[PATCH weston 4/8] protocol: crop & scale RFC v3

Bill Spitzak spitzak at gmail.com
Wed Nov 27 12:08:20 PST 2013


On 11/27/2013 12:34 AM, Pekka Paalanen wrote:
> On Tue, 26 Nov 2013 12:47:07 -0800
> Bill Spitzak <spitzak at gmail.com> wrote:

>> (swap order of clip+scale and buffer_scale)

> I have explained all this before. Nothing here has changed.

I realize this but I still have to express my complete dumbfoundment 
that you think this is ok.

The client is going to want to line up the dst rectangle with pixels in 
the parent surface's buffer, and this prevents that unless the 
buffer_scale is one.

I believe the reason is that you are concerned with displaying a 
high-buffer_scale surface on a low-output_scale device. I think however 
it will be ok to round the dst rectangle to what the hardware can do 
(adjusting the source so the same scale is achieved). Also this 
limitation seems silly if the user only has the high-resolution output 
device and thus never needs it!

> The "smear" is exactly the same as "random-colored" from the protocol
> point of view. What you get depends on the compositor implementation,
> just like the method used for scaling (only ever using NEAREST is not
> illegal!). If you care about how exactly these things are done, you need
> to scale it yourself in the client first.

I may have been too wrong to say the result cannot be "undefined". I 
only want to prevent bright random dots. An output pixel that is 
supplied by a filter that only partially intersects the buffer can be 
filled by any of the following:

  - A solid color such as black or transparent. The second is what I am 
forced to do currently with the api by truncating the dst rectangle 
instead of rounding it.

  - The non-intersecting part of the filter samples black or transaprent 
or any other solid color

  - The non-intersecting part of the filter samples the nearest edge pixel.
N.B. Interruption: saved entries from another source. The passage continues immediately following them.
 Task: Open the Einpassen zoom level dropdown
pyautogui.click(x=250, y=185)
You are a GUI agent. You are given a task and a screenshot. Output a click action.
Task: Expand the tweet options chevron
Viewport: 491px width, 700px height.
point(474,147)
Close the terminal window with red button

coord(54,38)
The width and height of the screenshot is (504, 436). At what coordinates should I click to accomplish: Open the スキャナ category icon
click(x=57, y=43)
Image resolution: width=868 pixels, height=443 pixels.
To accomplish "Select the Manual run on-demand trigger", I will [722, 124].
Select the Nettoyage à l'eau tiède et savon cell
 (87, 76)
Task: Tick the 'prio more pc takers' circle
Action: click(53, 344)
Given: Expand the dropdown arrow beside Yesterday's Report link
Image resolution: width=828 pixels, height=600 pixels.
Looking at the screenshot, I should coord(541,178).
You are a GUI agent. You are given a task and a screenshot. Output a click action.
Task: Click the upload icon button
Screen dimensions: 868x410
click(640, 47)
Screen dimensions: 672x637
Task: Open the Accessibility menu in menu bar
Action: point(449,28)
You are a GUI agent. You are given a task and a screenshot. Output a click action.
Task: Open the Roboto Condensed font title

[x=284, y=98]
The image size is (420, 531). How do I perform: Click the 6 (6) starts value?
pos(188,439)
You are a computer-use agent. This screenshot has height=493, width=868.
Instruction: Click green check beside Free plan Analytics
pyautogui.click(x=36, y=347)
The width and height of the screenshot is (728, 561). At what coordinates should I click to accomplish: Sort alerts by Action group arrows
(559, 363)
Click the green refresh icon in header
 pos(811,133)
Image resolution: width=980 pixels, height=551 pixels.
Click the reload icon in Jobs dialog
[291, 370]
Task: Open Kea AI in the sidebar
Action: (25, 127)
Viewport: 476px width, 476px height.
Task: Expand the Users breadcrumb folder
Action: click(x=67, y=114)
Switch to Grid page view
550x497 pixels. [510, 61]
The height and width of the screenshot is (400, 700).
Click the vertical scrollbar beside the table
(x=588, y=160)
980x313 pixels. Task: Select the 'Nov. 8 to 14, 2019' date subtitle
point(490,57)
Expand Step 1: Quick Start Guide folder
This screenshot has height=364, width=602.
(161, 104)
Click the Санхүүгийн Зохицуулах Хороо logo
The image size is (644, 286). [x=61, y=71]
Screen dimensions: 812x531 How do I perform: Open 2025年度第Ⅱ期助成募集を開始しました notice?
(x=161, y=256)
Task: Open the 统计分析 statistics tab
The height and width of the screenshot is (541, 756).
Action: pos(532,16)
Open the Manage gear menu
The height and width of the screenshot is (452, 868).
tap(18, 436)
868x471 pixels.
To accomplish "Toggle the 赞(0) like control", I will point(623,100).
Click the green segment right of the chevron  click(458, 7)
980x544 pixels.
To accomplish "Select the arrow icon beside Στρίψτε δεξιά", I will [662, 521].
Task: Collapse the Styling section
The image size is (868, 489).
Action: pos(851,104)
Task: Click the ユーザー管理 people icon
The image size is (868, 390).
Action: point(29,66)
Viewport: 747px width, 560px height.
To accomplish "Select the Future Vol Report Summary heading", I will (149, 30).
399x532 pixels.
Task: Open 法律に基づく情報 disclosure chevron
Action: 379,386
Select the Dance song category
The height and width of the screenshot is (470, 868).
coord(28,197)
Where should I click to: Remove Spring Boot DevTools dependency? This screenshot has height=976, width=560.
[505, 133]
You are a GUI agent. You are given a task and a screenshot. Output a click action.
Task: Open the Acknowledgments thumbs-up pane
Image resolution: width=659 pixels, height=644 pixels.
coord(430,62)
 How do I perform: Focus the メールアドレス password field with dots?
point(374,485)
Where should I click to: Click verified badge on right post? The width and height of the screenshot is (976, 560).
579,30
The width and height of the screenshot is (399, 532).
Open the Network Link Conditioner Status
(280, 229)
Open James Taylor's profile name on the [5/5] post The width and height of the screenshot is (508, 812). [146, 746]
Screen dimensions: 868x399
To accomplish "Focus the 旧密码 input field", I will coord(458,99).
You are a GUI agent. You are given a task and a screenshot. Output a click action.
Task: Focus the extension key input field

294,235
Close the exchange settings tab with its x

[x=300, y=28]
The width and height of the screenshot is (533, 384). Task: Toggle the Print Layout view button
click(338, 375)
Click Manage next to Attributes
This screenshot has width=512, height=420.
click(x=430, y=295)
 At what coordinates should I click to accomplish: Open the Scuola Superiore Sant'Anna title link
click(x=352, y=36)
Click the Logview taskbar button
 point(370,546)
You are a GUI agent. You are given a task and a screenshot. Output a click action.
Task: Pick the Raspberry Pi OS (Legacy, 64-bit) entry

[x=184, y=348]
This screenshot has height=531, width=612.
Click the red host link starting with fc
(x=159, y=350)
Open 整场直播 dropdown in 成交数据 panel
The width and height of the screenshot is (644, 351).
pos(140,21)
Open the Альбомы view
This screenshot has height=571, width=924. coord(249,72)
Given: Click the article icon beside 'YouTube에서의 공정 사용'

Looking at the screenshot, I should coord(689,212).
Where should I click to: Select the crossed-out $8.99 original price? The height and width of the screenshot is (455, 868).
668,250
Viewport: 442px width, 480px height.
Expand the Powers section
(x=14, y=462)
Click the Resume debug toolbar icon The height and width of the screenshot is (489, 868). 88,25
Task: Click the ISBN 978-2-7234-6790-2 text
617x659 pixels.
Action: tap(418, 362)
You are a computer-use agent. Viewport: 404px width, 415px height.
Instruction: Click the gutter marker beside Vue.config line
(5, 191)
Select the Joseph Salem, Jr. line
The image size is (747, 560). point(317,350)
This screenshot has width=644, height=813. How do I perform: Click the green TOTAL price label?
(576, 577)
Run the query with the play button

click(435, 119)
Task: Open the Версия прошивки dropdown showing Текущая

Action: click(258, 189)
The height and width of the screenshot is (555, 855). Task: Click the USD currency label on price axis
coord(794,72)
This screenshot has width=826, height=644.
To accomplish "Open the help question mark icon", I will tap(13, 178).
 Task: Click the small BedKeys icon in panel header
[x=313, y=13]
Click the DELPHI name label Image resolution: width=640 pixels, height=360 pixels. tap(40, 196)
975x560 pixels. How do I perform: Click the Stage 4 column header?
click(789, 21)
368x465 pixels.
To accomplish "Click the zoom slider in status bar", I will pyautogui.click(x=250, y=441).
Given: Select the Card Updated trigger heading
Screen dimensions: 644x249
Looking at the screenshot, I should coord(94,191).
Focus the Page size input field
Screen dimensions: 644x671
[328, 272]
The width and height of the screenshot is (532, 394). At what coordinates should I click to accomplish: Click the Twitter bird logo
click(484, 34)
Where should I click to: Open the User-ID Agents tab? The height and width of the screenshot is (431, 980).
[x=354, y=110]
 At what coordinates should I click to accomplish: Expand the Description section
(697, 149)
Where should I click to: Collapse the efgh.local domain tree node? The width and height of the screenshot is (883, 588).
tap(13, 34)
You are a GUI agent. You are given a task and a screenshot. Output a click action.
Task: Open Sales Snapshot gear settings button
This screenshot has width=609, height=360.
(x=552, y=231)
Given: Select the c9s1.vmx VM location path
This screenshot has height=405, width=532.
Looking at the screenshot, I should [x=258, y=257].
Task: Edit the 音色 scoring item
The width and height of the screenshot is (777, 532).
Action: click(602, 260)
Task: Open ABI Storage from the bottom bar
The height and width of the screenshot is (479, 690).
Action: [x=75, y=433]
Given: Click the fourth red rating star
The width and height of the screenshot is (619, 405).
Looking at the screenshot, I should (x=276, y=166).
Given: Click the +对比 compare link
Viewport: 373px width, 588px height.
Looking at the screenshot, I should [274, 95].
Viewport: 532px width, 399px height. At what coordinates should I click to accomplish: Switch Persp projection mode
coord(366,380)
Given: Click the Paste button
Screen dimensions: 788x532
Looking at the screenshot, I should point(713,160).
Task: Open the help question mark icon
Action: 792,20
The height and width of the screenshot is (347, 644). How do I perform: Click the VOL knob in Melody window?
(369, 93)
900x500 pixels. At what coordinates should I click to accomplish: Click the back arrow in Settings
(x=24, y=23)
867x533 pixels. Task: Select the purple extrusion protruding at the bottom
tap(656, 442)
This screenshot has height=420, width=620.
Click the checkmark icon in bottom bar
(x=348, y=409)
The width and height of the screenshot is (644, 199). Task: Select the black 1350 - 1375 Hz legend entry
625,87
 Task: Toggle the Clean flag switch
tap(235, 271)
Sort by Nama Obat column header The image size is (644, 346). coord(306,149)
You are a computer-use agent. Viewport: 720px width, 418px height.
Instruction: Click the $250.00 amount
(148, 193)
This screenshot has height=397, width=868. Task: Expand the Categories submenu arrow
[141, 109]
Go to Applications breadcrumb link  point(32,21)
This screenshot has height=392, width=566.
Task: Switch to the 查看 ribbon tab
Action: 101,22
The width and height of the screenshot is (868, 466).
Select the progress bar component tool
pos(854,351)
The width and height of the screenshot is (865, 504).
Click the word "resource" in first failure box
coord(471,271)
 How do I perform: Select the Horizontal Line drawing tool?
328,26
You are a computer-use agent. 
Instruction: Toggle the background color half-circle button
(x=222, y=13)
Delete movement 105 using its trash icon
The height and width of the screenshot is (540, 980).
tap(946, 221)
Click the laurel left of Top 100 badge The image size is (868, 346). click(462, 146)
  - The non-intersecting part of the filter is mirrored to sample inside 
the edge.

Pixels where the filter does not intersect the buffer can be transparent 
or black. I suspect this is the main reason you want to say "undefined", 
since an obvious implementation is to intersect the source rectangle 
with the buffer and adjust the destination rectangle to match.

>> Distorting the picture is not an acceptable solution
>
> You mean you do not want the compositor to stretch the image slightly
> differently than what the client explicitly requested? I agree, but
> there may be cases where that would mean losing a hw overlay and
> causing a big performance loss.

Distortion required by limits in the hardware is acceptable. But 
distortion caused by limits in the api is unacceptable and that is what 
I am trying to fix.

> The values are allowed to be arbitrary, so that you can zoom in to
> partial buffer pixels if you want to. They are not meant to counter
> buffer_scale, which you will likely choose to set to 1 anyway when
> using crop & scale and regardless of output scale.

You are correct that the buffer scale is useless and can be left at 1. 
It would be useful if the dst rectangle was before it.

I am still assuming that somebody will realize that there is a desire to 
line up the dst_ rectangle with the pixels in a parent buffer with a 
buffer scale that is not one. In this case the buffer scale is useful.